The Sainte-Cécile pudding is typical of the custard puddings that are served warm. This month I should like to give particular attention to the warm desserts that use milk and egg custards as the base for rice, bread, or other ingredients, or use the bland, creamy custard as a foil for fruit.

These puddings are baked rather than steamed, and they are unmolded for serving while they are still warm. A hot pudding is admittedly difficult to unmold, but allowing it to stand for a few minutes and running a flat knife around the inside rim to loosen the sides before attempting to turn the pudding out of the mold makes it easier to handle. The many eggs and egg yolks prescribed for these puddings also help the custard to keep its shape. Steamed puddings have a substantial solidity endowed by bread crumbs, flour, fat, and fruit; baked custard mixtures are far from solid. On the contrary, they should be very light and delicate. But if you follow the rules as they are laid down here, you should have successful results. Be careful not to beat the eggs too much; if too much air is incorporated into the mixture it may prove to be too fragile to unmold neatly. The custard is baked tinder carefully controlled temperature conditions; if the water in the pan is allowed to boil, tiny holes may form in the custard as it bakes, and these holes encourage cracks and the collapse of the pudding when the custard cools.

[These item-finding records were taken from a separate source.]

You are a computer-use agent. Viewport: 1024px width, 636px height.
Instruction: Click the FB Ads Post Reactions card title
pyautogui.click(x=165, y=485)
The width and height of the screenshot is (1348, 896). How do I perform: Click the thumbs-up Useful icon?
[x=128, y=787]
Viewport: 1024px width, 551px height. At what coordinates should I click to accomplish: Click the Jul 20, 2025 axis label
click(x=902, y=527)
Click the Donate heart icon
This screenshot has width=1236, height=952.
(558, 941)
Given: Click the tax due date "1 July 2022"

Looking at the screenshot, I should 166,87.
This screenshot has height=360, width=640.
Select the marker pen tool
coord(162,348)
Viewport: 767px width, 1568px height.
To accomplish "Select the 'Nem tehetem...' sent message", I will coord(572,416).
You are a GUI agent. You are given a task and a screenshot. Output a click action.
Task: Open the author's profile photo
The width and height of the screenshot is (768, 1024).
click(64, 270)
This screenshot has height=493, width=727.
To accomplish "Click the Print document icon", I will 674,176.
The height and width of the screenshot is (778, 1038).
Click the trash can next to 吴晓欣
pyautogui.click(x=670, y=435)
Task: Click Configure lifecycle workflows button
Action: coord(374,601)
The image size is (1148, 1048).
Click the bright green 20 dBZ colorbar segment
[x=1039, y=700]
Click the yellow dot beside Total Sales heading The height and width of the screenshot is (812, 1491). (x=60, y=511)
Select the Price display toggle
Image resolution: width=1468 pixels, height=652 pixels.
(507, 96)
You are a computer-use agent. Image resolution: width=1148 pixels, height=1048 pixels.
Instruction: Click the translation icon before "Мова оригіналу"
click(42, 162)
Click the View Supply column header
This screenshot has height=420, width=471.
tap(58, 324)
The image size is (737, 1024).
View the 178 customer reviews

Vanilla is the favorite flavoring for custards. An inch or so of vanilla bean will flavor one pint of milk. Split the bean lengthwise along one side to expose the tiny seeds. The same piece of vanilla bean may be washed, dried. and used again and again until the last bit of flavor has been extracted. If vanilla extract is used, it must be added at the last possible minute, because cooking destroys much of the flavor of the extract.